Requirement: Lay out the lines below as a Markdown table with two columns, Row and Line text, numbering each row and skipping any blank lines. Leave the pictures out of the table.

=== Material for the task ===

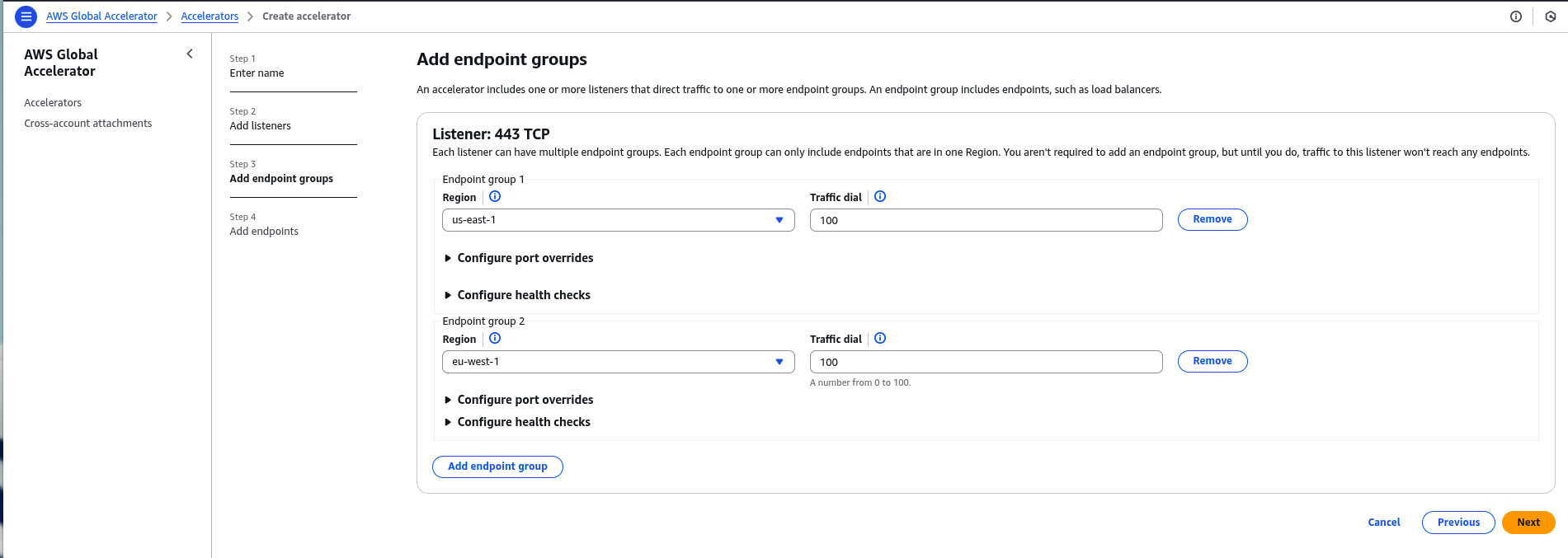Image resolution: width=1568 pixels, height=558 pixels.
Task: Expand port overrides for Endpoint group 1
Action: (x=525, y=258)
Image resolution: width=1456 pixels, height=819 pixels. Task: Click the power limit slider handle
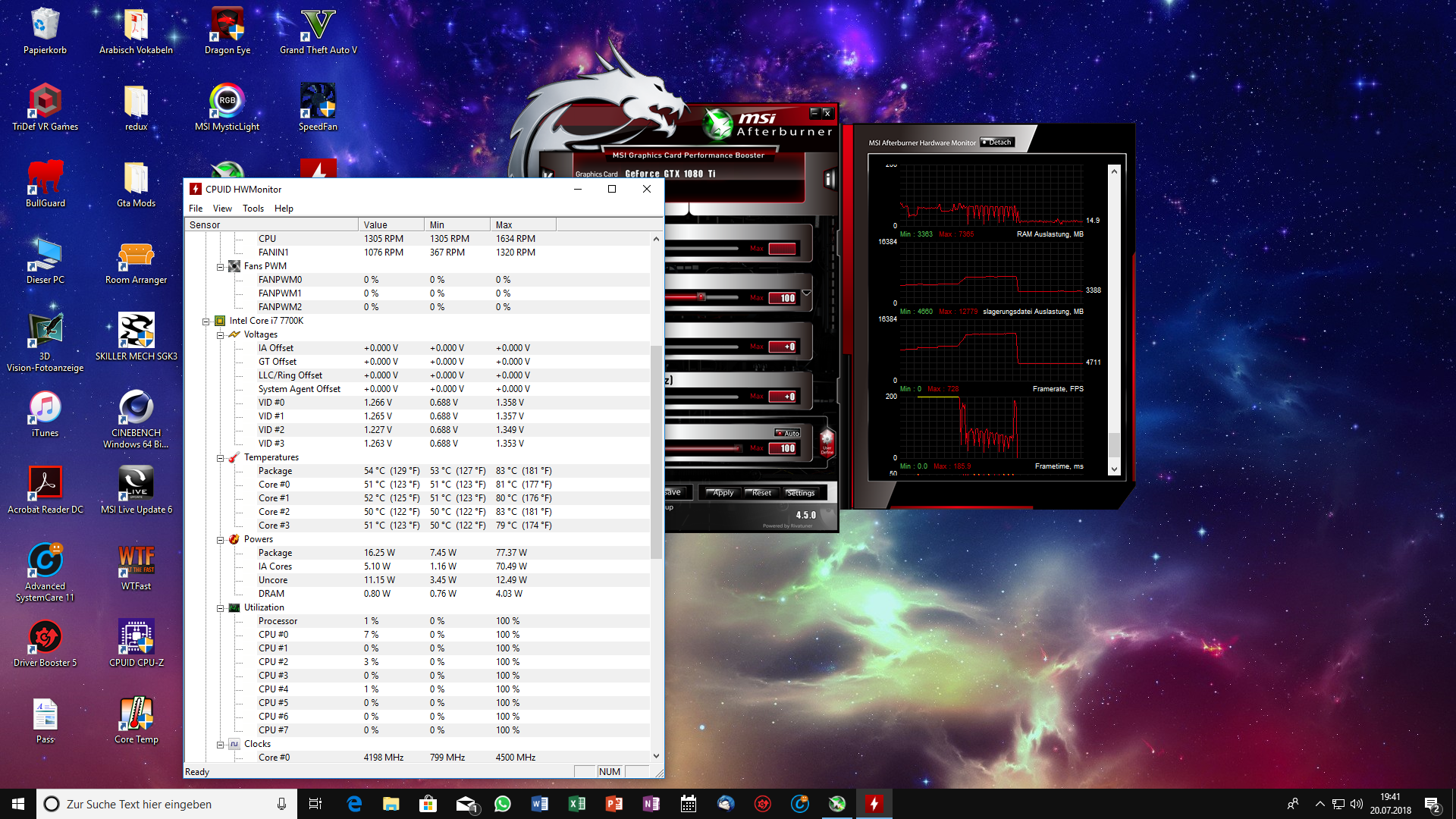point(701,297)
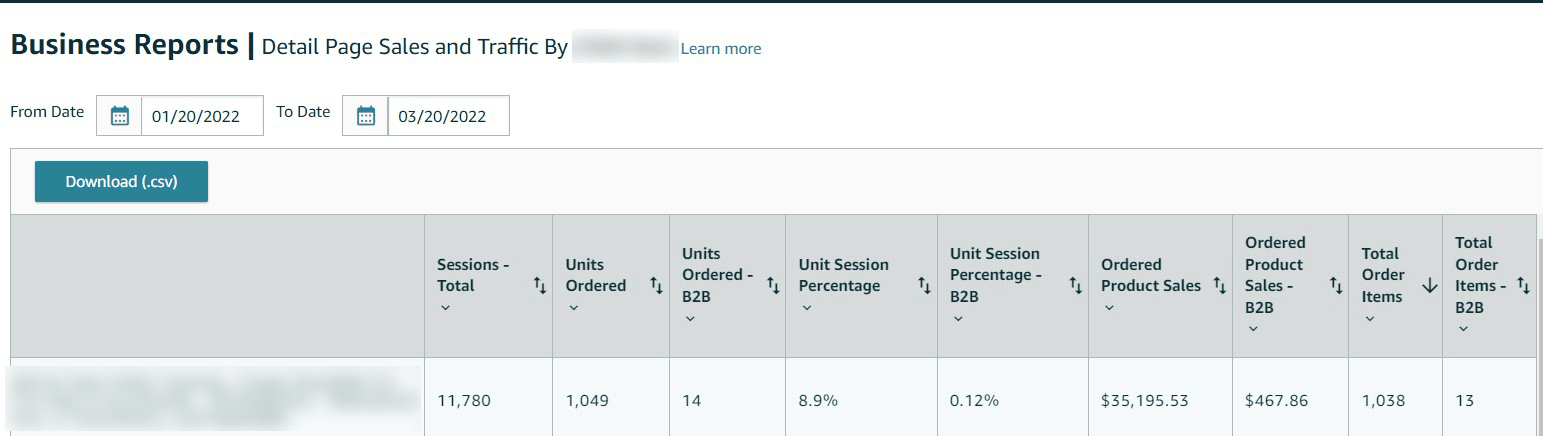The image size is (1543, 436).
Task: Sort by Ordered Product Sales - B2B arrows
Action: [1336, 286]
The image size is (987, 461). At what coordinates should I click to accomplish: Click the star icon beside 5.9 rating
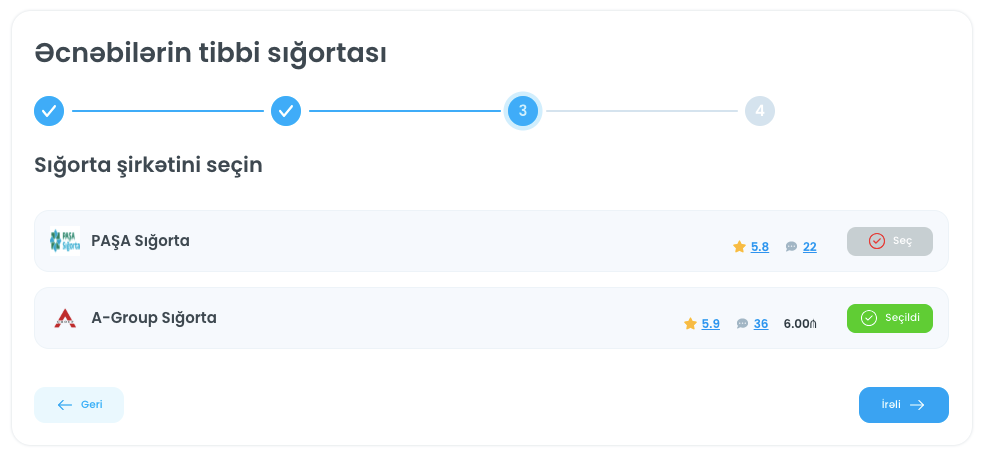point(690,324)
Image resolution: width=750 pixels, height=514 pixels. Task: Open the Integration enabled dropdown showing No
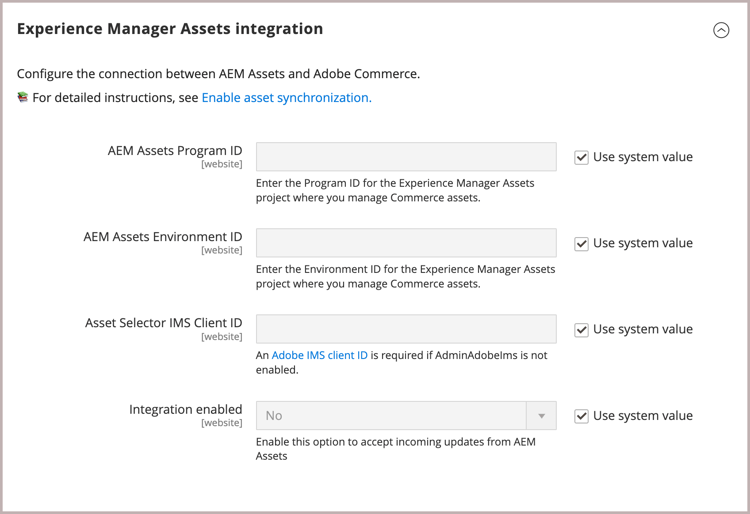391,416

===

Solution:
| Row | Line text |
|---|---|
| 1 | Image resolution: width=1568 pixels, height=558 pixels. |
| 2 | Task: Expand port overrides for Endpoint group 1 |
| 3 | Action: (x=525, y=258) |
| 4 | Image resolution: width=1456 pixels, height=819 pixels. Task: Click the power limit slider handle |
| 5 | point(701,297) |
| 6 | The image size is (1543, 436). |
| 7 | Task: Sort by Ordered Product Sales - B2B arrows |
| 8 | Action: [1336, 286] |
| 9 | The image size is (987, 461). At what coordinates should I click to accomplish: Click the star icon beside 5.9 rating |
| 10 | point(690,324) |
| 11 | Image resolution: width=750 pixels, height=514 pixels. Task: Open the Integration enabled dropdown showing No |
| 12 | 391,416 |